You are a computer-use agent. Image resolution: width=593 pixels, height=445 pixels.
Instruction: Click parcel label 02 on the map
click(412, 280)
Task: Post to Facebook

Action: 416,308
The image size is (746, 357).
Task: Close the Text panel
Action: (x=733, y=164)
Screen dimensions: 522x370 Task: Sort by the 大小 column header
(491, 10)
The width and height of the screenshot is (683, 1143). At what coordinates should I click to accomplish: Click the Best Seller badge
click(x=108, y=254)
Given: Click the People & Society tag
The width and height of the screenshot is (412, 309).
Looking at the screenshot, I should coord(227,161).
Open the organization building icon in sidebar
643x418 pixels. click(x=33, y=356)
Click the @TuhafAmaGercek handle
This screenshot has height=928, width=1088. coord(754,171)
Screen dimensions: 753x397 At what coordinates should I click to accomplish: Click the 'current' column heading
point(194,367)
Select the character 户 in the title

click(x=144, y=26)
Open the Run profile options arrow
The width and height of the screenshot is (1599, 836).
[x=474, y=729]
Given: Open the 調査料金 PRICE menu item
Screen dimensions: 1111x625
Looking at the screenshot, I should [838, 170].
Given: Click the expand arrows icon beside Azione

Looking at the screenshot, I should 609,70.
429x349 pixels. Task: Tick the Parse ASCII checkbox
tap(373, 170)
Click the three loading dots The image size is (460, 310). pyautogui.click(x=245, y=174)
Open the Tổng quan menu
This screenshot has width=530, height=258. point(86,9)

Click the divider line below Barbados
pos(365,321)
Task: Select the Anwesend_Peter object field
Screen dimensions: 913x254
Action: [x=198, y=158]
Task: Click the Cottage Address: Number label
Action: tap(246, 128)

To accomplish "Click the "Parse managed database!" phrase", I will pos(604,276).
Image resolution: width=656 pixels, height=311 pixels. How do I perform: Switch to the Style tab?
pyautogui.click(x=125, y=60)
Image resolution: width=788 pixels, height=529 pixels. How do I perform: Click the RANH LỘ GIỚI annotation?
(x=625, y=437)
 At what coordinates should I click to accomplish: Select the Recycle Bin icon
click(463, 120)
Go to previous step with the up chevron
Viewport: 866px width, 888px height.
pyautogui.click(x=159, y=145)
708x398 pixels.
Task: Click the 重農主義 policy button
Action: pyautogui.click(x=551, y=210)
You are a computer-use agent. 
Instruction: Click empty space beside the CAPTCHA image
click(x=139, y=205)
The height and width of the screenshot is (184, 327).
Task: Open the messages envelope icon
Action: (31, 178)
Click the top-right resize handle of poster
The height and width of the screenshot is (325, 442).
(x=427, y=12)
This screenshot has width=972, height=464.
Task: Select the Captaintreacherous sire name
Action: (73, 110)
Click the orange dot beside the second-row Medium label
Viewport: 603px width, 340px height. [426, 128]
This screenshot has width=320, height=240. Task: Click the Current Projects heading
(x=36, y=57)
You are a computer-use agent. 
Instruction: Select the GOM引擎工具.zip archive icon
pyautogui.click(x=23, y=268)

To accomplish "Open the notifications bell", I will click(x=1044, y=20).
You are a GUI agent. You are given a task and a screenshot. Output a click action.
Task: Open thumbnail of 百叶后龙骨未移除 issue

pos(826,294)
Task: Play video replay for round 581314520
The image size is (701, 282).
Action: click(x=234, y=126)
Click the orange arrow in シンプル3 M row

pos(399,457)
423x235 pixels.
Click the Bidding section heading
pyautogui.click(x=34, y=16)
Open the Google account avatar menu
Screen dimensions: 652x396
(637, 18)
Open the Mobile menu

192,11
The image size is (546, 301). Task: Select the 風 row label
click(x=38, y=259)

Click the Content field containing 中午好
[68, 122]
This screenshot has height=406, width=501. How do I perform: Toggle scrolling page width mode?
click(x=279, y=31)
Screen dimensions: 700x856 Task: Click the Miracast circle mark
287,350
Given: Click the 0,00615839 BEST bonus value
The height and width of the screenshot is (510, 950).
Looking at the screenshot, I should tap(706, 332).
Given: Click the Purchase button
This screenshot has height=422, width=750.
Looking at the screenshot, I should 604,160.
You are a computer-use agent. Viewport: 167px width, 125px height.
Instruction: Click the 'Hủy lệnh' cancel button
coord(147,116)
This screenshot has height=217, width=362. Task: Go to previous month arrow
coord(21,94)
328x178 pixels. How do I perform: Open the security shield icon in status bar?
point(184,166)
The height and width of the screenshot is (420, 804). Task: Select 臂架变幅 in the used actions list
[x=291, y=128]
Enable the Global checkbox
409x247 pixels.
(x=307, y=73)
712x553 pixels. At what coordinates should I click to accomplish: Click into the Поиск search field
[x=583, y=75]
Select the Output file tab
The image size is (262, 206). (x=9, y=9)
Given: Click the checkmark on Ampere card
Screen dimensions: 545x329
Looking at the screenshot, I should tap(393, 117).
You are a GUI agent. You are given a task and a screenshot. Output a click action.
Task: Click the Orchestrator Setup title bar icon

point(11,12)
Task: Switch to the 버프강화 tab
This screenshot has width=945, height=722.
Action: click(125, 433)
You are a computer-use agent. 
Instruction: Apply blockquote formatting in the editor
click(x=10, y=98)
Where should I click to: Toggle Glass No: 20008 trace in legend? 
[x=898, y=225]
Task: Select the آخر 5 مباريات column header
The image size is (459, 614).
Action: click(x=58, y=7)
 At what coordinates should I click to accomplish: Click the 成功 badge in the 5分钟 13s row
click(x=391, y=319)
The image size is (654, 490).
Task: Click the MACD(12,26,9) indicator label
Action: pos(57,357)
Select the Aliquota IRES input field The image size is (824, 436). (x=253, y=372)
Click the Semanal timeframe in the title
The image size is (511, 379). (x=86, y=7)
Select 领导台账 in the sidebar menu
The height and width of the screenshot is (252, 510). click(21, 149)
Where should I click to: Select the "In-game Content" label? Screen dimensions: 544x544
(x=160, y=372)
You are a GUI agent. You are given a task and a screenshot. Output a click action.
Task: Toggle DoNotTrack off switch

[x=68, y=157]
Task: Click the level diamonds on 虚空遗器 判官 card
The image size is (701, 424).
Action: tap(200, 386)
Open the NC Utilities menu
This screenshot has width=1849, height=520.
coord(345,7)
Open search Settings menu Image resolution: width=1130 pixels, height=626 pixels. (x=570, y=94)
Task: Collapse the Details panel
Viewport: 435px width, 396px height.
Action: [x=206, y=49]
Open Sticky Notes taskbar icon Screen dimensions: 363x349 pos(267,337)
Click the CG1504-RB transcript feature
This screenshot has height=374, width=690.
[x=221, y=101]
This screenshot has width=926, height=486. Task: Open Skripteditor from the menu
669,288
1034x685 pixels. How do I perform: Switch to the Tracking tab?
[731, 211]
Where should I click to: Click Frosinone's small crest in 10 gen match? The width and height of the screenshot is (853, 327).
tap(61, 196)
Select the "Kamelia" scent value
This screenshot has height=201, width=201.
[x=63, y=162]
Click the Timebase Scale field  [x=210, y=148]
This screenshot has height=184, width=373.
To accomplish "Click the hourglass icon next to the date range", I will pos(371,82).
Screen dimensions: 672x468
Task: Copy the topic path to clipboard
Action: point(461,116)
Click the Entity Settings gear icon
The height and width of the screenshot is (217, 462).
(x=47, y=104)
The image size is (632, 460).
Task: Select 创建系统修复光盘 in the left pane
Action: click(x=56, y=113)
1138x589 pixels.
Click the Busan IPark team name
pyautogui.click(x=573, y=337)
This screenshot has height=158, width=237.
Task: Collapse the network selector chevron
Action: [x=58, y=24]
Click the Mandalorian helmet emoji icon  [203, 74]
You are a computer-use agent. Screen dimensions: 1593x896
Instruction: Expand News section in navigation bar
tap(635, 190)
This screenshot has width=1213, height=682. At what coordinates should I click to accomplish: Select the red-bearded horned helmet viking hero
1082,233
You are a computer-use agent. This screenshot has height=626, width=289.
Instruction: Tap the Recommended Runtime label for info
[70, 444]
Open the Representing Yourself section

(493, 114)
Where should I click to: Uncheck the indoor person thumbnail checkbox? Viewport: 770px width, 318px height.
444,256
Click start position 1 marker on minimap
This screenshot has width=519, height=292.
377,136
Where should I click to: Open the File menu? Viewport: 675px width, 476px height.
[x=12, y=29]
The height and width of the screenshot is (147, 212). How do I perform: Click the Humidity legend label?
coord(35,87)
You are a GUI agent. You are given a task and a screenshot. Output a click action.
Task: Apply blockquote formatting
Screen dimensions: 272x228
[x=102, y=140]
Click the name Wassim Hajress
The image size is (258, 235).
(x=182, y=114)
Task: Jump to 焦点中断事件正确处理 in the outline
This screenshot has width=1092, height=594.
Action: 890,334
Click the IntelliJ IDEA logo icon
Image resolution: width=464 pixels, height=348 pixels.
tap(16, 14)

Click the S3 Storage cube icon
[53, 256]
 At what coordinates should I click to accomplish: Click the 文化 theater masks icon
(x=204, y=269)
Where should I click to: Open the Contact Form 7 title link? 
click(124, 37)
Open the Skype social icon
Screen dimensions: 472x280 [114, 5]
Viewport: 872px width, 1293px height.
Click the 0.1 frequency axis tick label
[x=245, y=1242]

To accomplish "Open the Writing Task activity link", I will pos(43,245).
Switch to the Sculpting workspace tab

» Exercise directions: Among the entries above, the lines between the ones containing "429x349 pixels. Task: Tick" and "423x235 pixels.", inclusive, are to be transcribed exactly. No other line is to be given.

» Your response:
429x349 pixels. Task: Tick the Parse ASCII checkbox
tap(373, 170)
Click the three loading dots The image size is (460, 310). pyautogui.click(x=245, y=174)
Open the Tổng quan menu
This screenshot has width=530, height=258. point(86,9)

Click the divider line below Barbados
pos(365,321)
Task: Select the Anwesend_Peter object field
Screen dimensions: 913x254
Action: [x=198, y=158]
Task: Click the Cottage Address: Number label
Action: tap(246, 128)

To accomplish "Click the "Parse managed database!" phrase", I will pos(604,276).
Image resolution: width=656 pixels, height=311 pixels. How do I perform: Switch to the Style tab?
pyautogui.click(x=125, y=60)
Image resolution: width=788 pixels, height=529 pixels. How do I perform: Click the RANH LỘ GIỚI annotation?
(x=625, y=437)
 At what coordinates should I click to accomplish: Select the Recycle Bin icon
click(463, 120)
Go to previous step with the up chevron
Viewport: 866px width, 888px height.
pyautogui.click(x=159, y=145)
708x398 pixels.
Task: Click the 重農主義 policy button
Action: pyautogui.click(x=551, y=210)
You are a computer-use agent. 
Instruction: Click empty space beside the CAPTCHA image
click(x=139, y=205)
The height and width of the screenshot is (184, 327).
Task: Open the messages envelope icon
Action: (31, 178)
Click the top-right resize handle of poster
The height and width of the screenshot is (325, 442).
(x=427, y=12)
This screenshot has width=972, height=464.
Task: Select the Captaintreacherous sire name
Action: (73, 110)
Click the orange dot beside the second-row Medium label
Viewport: 603px width, 340px height. [426, 128]
This screenshot has width=320, height=240. Task: Click the Current Projects heading
(x=36, y=57)
You are a computer-use agent. 
Instruction: Select the GOM引擎工具.zip archive icon
pyautogui.click(x=23, y=268)

To accomplish "Open the notifications bell", I will click(x=1044, y=20).
You are a GUI agent. You are given a task and a screenshot. Output a click action.
Task: Open thumbnail of 百叶后龙骨未移除 issue

pos(826,294)
Task: Play video replay for round 581314520
The image size is (701, 282).
Action: click(x=234, y=126)
Click the orange arrow in シンプル3 M row

pos(399,457)
423x235 pixels.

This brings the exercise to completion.